- _Bloque de texto_:
Sí, Dios y sólo Dios es la Fuente de la gran y gloriosa Expiación. Su voluntad fue el factor determinante, Su amor el motivo impulsor, Su justicia el incentivo, Su gloria manifestada el fin. Al tratar humildemente de amplificar los varios miembros de la oración anterior, clamamos fervientemente con uno de antaño: “Enséñame tú lo que yo no veo” (Job 34:32). Que al Dios de toda gracia le agrade preparar los corazones tanto del escritor como del lector para contemplar las glorias divinas del carácter divino.
1. La voluntad de Dios
Por necesidad, este debe ser el punto de partida cuando se considera la fuente última de cualquier cosa, porque Dios “hace todas las cosas según el designio de su voluntad” (Efesios 1:11). En ninguna parte se dice que Él hace todas las cosas de acuerdo con “los requisitos de Su santidad”, aunque Dios no hace ni puede hacer lo que es impío. No hay conflicto entre la voluntad divina y la naturaleza divina, sin embargo, es necesario insistir en que Dios es una ley para sí mismo. Dios hace lo que hace, no simplemente porque la justicia requiere que Él actúe, sino porque lo que Dios hace es justo simplemente porque lo hace. Todas las obras divinas surgen de la mera soberanía.

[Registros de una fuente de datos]
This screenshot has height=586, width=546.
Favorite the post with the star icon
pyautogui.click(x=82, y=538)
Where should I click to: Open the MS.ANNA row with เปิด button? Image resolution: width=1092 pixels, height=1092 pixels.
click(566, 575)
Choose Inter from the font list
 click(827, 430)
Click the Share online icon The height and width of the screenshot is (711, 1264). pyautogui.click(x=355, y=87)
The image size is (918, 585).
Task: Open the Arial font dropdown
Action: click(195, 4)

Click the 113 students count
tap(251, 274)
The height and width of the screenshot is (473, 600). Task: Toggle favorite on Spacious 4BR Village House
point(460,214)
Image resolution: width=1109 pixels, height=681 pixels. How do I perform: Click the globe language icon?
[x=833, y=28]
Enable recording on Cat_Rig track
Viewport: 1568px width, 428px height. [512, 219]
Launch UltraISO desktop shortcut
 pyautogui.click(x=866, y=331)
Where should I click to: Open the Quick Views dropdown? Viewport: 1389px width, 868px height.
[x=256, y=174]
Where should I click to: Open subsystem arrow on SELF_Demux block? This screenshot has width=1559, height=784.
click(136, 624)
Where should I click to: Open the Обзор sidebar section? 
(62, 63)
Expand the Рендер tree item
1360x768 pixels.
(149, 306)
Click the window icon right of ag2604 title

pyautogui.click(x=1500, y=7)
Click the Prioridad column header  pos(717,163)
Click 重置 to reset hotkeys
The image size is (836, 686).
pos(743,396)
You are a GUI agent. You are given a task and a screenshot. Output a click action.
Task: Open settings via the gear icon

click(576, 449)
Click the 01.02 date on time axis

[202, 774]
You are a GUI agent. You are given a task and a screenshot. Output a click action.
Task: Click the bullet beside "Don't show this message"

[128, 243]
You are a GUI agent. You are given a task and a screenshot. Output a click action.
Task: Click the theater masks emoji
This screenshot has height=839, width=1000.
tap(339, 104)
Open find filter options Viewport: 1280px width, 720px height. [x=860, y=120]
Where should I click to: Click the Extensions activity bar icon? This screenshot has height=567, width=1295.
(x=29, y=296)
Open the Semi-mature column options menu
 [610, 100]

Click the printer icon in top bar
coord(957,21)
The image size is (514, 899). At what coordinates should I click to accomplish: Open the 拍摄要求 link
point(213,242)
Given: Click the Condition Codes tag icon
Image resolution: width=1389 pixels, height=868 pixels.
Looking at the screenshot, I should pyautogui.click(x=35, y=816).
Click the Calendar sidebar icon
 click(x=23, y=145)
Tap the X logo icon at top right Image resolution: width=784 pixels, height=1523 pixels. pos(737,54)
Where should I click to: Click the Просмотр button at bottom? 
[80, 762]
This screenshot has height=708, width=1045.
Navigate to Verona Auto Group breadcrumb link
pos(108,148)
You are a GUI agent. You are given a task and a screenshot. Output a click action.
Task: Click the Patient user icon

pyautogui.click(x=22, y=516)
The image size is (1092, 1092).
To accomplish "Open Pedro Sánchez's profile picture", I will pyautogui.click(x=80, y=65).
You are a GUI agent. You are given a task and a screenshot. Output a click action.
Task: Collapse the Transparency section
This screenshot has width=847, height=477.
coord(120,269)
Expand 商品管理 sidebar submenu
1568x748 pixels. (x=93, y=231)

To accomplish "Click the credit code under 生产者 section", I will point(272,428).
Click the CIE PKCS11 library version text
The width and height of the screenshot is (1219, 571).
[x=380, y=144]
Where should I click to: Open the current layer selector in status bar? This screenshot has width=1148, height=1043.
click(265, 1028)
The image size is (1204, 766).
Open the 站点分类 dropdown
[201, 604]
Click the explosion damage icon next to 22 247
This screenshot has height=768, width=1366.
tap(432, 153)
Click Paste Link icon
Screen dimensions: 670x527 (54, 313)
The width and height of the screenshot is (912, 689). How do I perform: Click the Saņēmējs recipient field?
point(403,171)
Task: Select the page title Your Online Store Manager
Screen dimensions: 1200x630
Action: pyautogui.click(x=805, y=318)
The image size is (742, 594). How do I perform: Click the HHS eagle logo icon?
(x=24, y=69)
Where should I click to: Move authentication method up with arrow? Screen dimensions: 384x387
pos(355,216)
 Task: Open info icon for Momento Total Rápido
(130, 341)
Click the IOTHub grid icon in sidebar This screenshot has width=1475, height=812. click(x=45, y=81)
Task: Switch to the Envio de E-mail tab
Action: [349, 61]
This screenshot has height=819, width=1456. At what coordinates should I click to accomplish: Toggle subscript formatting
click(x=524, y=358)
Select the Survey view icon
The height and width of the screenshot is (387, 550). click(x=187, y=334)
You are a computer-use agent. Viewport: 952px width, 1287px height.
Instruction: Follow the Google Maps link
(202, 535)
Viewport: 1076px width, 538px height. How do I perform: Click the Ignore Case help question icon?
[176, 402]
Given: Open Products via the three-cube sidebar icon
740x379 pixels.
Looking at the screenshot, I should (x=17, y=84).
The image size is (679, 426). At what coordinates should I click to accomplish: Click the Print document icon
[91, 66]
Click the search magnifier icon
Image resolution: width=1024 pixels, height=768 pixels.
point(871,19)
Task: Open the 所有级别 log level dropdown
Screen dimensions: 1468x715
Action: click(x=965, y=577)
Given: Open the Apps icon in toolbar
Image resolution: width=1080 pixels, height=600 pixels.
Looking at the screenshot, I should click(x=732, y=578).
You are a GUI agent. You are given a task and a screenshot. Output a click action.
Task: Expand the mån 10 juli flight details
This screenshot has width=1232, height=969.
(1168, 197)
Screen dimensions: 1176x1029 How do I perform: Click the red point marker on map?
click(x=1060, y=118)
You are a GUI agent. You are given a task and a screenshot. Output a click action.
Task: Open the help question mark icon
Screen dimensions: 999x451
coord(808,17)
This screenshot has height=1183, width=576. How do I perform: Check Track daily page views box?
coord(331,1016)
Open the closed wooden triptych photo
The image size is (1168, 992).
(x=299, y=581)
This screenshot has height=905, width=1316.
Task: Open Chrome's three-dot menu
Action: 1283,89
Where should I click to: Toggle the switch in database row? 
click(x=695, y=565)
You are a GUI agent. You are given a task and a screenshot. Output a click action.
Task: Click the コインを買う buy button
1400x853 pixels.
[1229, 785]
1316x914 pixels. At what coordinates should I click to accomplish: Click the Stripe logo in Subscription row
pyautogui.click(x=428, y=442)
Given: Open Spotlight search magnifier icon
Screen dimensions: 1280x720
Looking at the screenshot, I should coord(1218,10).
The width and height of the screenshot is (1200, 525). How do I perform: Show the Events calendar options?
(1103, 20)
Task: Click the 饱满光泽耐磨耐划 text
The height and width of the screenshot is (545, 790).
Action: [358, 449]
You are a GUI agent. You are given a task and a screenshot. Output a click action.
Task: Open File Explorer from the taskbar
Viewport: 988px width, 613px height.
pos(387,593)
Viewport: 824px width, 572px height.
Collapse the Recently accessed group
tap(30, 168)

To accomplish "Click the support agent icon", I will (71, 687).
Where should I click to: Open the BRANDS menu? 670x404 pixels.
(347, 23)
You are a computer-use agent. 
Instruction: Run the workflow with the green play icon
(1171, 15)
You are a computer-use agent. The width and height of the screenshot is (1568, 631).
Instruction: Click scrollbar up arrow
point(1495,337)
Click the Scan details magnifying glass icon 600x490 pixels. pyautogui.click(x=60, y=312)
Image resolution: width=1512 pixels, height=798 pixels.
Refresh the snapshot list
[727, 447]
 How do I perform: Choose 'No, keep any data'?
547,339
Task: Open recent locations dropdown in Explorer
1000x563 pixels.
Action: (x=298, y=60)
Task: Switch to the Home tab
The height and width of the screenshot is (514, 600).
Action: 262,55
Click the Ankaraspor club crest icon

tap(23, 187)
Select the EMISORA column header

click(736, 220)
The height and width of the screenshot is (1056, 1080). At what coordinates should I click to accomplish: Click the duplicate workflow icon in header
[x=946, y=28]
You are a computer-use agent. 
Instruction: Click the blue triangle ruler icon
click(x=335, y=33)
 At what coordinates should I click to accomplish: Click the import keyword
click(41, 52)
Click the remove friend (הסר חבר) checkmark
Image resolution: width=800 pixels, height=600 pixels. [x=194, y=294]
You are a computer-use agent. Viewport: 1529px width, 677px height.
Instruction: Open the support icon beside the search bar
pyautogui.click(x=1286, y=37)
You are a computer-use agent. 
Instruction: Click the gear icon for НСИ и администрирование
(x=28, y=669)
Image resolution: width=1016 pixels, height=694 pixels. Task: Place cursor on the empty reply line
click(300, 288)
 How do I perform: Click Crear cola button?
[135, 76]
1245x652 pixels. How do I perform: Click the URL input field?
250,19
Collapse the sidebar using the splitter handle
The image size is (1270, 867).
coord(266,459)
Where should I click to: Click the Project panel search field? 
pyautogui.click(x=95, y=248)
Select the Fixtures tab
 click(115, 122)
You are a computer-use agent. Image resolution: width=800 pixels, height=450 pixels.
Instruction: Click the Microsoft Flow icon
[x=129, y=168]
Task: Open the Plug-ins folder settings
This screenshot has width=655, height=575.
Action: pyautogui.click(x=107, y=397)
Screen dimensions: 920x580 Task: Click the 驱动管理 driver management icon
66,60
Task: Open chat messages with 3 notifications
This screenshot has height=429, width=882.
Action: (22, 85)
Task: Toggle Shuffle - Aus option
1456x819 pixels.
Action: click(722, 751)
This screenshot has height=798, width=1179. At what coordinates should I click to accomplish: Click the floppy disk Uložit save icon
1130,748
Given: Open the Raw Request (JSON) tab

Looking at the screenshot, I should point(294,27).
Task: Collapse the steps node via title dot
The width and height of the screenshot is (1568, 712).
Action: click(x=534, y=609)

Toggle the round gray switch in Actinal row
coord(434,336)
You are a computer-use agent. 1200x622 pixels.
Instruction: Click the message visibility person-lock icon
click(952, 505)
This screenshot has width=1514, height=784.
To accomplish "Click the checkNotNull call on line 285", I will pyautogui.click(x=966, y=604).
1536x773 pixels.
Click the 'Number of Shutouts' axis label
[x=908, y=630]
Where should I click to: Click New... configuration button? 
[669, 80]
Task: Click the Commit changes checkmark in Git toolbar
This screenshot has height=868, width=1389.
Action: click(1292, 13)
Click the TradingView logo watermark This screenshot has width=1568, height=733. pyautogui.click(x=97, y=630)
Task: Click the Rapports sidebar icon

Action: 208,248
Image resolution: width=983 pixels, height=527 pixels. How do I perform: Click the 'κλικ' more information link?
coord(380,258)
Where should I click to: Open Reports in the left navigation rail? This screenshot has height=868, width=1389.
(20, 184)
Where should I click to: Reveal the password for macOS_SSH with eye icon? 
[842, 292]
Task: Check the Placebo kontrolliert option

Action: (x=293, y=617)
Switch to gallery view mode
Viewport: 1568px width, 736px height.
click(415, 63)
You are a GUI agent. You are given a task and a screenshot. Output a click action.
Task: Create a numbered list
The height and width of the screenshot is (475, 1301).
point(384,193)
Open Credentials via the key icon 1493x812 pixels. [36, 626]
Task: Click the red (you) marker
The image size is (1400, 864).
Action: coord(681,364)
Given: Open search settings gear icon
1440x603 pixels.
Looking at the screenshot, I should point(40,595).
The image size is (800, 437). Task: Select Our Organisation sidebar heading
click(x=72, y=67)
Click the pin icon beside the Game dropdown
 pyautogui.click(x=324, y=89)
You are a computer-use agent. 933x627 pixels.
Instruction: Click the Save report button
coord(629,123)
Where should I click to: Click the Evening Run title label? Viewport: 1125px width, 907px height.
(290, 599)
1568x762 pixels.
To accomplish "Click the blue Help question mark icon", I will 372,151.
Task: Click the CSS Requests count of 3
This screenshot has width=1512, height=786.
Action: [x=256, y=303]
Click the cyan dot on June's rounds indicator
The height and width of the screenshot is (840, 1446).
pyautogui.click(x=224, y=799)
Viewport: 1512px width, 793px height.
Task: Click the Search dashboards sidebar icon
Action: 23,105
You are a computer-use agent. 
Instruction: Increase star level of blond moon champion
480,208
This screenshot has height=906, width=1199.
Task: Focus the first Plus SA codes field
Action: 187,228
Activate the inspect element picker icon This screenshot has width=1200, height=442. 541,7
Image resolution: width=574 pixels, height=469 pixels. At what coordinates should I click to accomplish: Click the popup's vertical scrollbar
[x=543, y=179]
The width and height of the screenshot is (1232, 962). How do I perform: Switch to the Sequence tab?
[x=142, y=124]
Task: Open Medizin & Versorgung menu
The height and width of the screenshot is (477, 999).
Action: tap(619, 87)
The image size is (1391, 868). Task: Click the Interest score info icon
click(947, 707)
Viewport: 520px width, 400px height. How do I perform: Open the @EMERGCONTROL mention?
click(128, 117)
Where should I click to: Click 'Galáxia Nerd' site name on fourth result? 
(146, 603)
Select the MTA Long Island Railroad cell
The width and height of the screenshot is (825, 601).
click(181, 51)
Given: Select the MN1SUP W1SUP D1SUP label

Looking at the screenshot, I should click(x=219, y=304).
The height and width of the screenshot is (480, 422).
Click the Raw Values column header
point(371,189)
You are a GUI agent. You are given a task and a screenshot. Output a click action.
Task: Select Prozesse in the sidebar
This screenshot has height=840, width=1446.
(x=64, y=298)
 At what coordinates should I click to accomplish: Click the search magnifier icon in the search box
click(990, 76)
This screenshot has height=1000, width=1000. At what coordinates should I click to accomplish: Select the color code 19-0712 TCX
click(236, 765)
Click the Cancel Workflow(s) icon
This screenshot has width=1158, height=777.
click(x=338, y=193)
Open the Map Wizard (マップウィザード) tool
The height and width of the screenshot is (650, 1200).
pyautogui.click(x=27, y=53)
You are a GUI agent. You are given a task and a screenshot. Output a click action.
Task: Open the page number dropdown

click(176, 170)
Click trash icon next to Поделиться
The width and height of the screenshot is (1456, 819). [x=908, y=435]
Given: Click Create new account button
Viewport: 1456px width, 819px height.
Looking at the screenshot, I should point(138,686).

- _Enunciado escrito 1_: En el texto sobre la Expiación, la frase que empieza por "Su voluntad fue" asocia con la Expiación varios aspectos de Dios. Enumera todos esos aspectos junto con el papel que la frase asigna a cada uno.
- _Enunciado escrito 2_: Reproduce el fragmento del texto sobre la Expiación que arranca en las palabras "1. La voluntad" y termina tras "la mera soberanía.".
Los datos son un material independiente del texto sobre la Expiación.

- _Solución completa 1_:
- Su voluntad: el factor determinante
- Su amor: el motivo impulsor
- Su justicia: el incentivo
- Su gloria manifestada: el fin

- _Solución completa 2_:
1. La voluntad de Dios
Por necesidad, este debe ser el punto de partida cuando se considera la fuente última de cualquier cosa, porque Dios “hace todas las cosas según el designio de su voluntad” (Efesios 1:11). En ninguna parte se dice que Él hace todas las cosas de acuerdo con “los requisitos de Su santidad”, aunque Dios no hace ni puede hacer lo que es impío. No hay conflicto entre la voluntad divina y la naturaleza divina, sin embargo, es necesario insistir en que Dios es una ley para sí mismo. Dios hace lo que hace, no simplemente porque la justicia requiere que Él actúe, sino porque lo que Dios hace es justo simplemente porque lo hace. Todas las obras divinas surgen de la mera soberanía.